DATA TO USE =
########################################
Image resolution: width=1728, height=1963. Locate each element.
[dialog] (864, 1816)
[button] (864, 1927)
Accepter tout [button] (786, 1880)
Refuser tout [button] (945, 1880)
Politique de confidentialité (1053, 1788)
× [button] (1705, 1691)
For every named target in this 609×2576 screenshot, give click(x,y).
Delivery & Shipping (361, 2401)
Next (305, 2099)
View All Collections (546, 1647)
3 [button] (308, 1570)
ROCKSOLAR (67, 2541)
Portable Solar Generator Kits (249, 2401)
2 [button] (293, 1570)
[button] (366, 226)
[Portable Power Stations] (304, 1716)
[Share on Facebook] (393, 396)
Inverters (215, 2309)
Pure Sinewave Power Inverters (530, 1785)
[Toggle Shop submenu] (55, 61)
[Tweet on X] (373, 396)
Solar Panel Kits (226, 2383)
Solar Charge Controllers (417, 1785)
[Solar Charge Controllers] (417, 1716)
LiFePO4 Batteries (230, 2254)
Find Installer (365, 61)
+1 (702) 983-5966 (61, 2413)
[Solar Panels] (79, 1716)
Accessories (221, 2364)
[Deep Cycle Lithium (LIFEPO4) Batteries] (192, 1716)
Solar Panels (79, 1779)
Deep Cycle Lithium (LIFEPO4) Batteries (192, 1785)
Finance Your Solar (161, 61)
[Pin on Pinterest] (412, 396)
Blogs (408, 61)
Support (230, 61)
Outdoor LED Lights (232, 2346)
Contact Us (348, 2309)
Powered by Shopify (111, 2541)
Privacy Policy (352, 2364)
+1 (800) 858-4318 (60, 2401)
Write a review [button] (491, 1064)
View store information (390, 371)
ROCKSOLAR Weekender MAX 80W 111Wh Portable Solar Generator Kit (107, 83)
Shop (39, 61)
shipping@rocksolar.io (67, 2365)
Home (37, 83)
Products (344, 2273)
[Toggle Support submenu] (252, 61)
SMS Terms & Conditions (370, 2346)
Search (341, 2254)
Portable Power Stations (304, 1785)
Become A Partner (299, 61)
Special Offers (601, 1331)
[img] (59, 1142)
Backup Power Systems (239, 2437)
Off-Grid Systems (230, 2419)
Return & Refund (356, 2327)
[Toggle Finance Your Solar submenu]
########################################
BRIEF = Write out, from the lines above, only those from the line with "Refuser tout [button] (945, 1880)" to the line with "ROCKSOLAR (67, 2541)", exactly as given, including the first and the last.

RESPONSE AREA =
Refuser tout [button] (945, 1880)
Politique de confidentialité (1053, 1788)
× [button] (1705, 1691)
For every named target in this 609×2576 screenshot, give click(x,y).
Delivery & Shipping (361, 2401)
Next (305, 2099)
View All Collections (546, 1647)
3 [button] (308, 1570)
ROCKSOLAR (67, 2541)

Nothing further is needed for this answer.